The report also highlights regional disparities. The Northeast is disproportionately represented in the top ten, with Massachusetts and Maine contributing a combined five destinations—Nantucket, Martha’s Vineyard, Provincetown, Bar Harbor, and Kennebunkport. This suggests that seasonal coastal travel in New England remains highly resilient, supported by drive-to traffic from major urban centers like Boston, New York, and Philadelphia.

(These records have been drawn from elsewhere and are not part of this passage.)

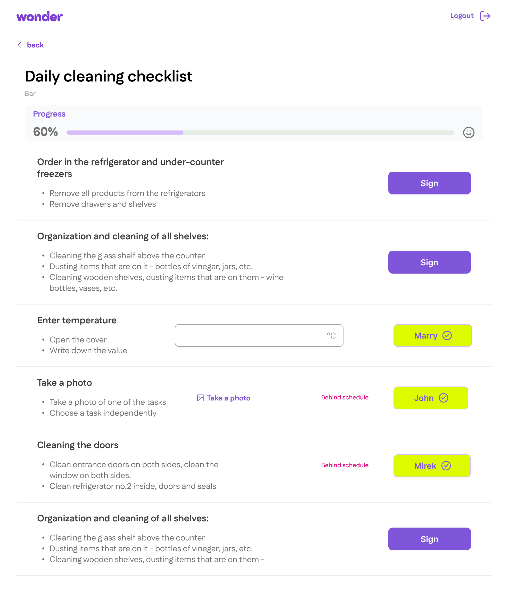This screenshot has height=591, width=508.
Task: Click the checkmark icon next to John
Action: point(444,398)
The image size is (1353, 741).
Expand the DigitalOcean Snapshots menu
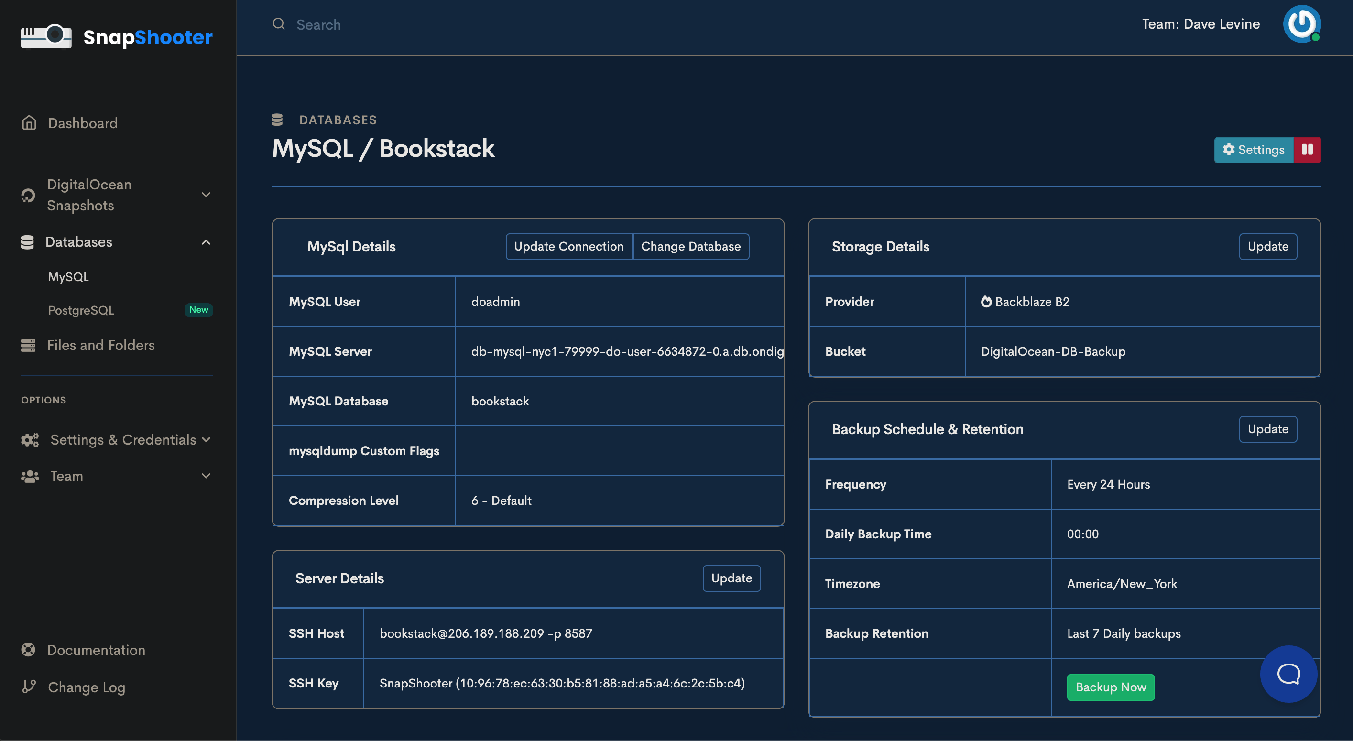[206, 195]
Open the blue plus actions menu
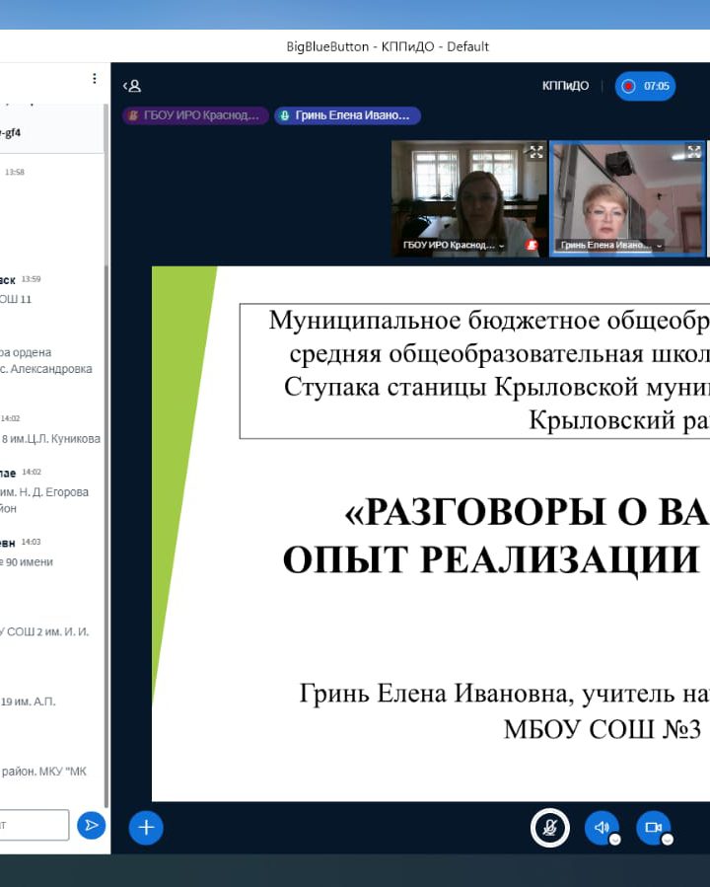This screenshot has height=887, width=710. coord(146,827)
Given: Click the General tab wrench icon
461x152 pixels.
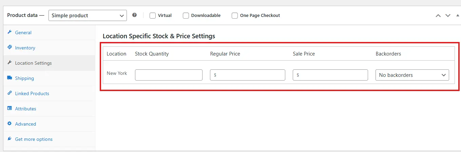Looking at the screenshot, I should click(x=9, y=32).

California, by contrast, has just one representative in the top ten—Huntington Beach, which came in at number nine with an average of $351 per night. Portland (ME) completes the list in tenth place at $346, reinforcing the Northeast’s dominance in summer travel pricing.

Has luxury travel stabilized or shifted post-pandemic?

Hospitality industry analysts view the 2025 figures as a sign of stabilization in the luxury coastal segment. While pandemic-induced revenge travel fueled record occupancy rates and price surges from 2021 through 2023, the market now appears to be finding a new equilibrium. Short-term rental competition, increased international travel options, and evolving consumer behavior are all contributing to this recalibration.

Travel intelligence firm STR reported earlier this summer that average daily rates (ADR) across U.S. upscale hotels fell by 2.6% year-over-year in Q2 2025, while occupancy rates remained steady at around 71.4%. The combination of flat occupancy and declining rates suggests that hotels are now more actively competing for a more price-conscious, experience-driven traveler.

Meanwhile, luxury hoteliers in locations like Nantucket and Martha’s Vineyard may remain insulated from these pressures. With limited inventory, seasonal exclusivity, and high repeat visitation rates, these island markets may maintain high barriers to entry for budget-conscious tourists, ensuring that per-room revenue remains high even amid broader softness.

What can travelers expect in upcoming seasons?

Looking ahead to fall and winter travel, analysts expect price compression in secondary destinations and further price rationalization in urban markets. However, top-tier summer destinations are likely to retain their premium standing. Industry experts forecast that Northeast coastal towns will continue to dominate peak-season pricing due to climate preferences, exclusivity, and generational wealth dynamics that insulate them from short-term economic fluctuations.

Real estate data also supports the pricing power of these destinations. According to Zillow, the median home price in Nantucket crossed $3.5 million in July 2025, while Martha’s Vineyard posted a median above $2.2 million. These figures reinforce the supply-demand imbalance that defines both short-term rentals and hotel operations on these islands.

From a hospitality investment standpoint, the continued pricing strength in legacy destinations may encourage reinvestment in property upgrades and elevated service offerings. However, the barriers to large-scale development in these coastal zones mean most new supply will be incremental, keeping prices elevated over the medium term.

Industry signals and investor takeaways

Although Cheaphotels.org’s survey is consumer-facing, the results offer valuable indicators for hospitality investors, REITs, and travel tech firms. The resilience of luxury travel pricing in legacy Northeast markets provides confidence in regional ADR stability, particularly for boutique chains and branded soft-collection hotels.

The decline in prices across some previously hot markets also signals potential value opportunities for opportunistic buyers or hotel managers looking to reposition assets. Meanwhile, operators in destinations with softening demand may need to adopt more dynamic pricing models and focus on off-season experiences to stabilize revenue.

On the tech front, companies like Expedia Group (NASDAQ: EXPE), Booking Holdings (NASDAQ: BKNG), and Airbnb (NASDAQ: ABNB) could see seasonal user shifts reflected in platform engagement data, particularly if travelers shift from traditional hotels to alternative lodging options in high-cost destinations.